いい歳して悪夢に怯え、それをよりにもよって年下のクロエに見られていたのだ。しかも慰められてしまったなんて恥ずかしいったらなかった。なんかこう狭い穴とかに隠れたい気分だ。コタツとか丁度いい塩梅である。早速ヒロトは亀になった。
うつ伏せに寝そべり、目を瞑る。
じゃあ誰だったらあんな醜態を見せられたたのかといえば実際には誰にも見せられないだろう。奴隷達は論外、ジャックは他人、キールやウォルターならいいのかといえばそれはそれで男の矜持が許さない。
ふと一人の女性が脳裏に浮かぶ。
雪原のように輝く銀髪、凪いだ湖面を思わせる碧い瞳、生真面目で誠実、少しだけおっちょこちょいで、食い意地の張っている麗しき女神。
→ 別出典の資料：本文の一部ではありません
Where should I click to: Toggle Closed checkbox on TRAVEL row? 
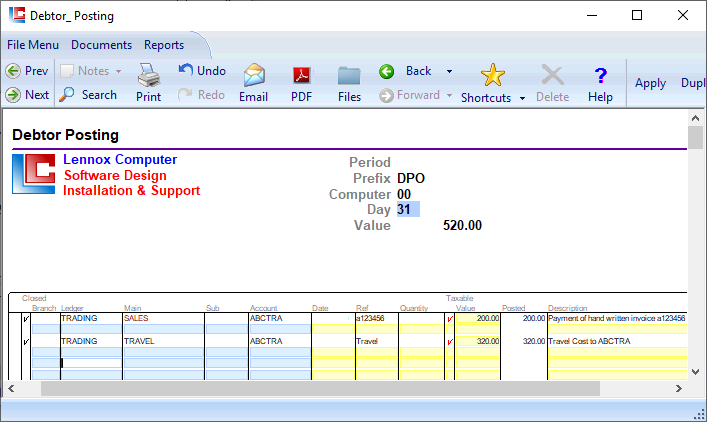[x=25, y=341]
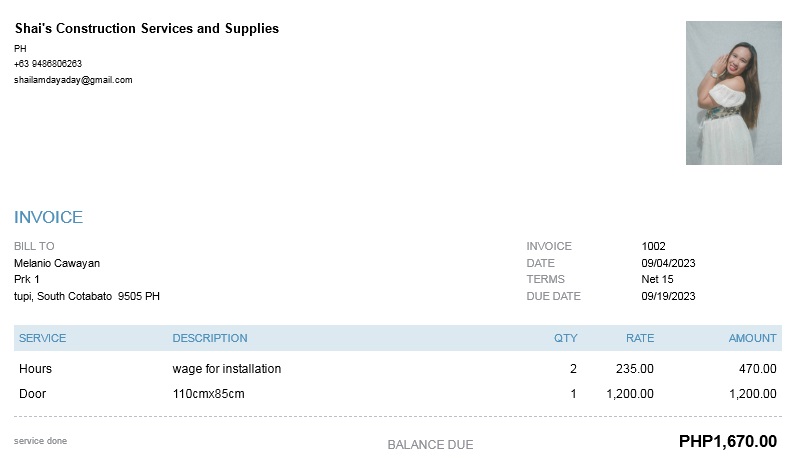Click invoice number 1002
The height and width of the screenshot is (465, 800).
(653, 246)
「ディアさんかなぁ……って、なんでだよ、そんなの一番見せられないじゃないか……」
「私が、何か?」
「うひゃぁあぁ!?」
視線を戻せばすぐそこにはぴしっとしたビジネススーツに身を包んだ神族女性が立っていた。高貴なる神の一柱だというのに太ももに食い込んだ黒いガーターベルトが妙に生々しくていやらしい。ちょうど角度的にも際どくてそこまで考えてヒロトはぶんぶんと頭を振った。
「あ、いや、何でも……本当に何でもないんです……そんな事より、今日は早いんですね?」
ヒロトが強引に誤魔化すと、これ以上追求するつもりもないのかディアは応じてくれた。
「担当するダンジョンマスター達は皆、ダンジョン進攻やその準備に大忙しですから」
今日は一二月二五日。すでに<クリスマス大作戦>は決行されている。更に六日後には<初日の出暴走>も始まるはずだ。他のダンジョンマスター達は玉座に張り付いて進攻部隊へ指示を出したり、進攻ルートを考えたりで忙しく相手にされないそうである。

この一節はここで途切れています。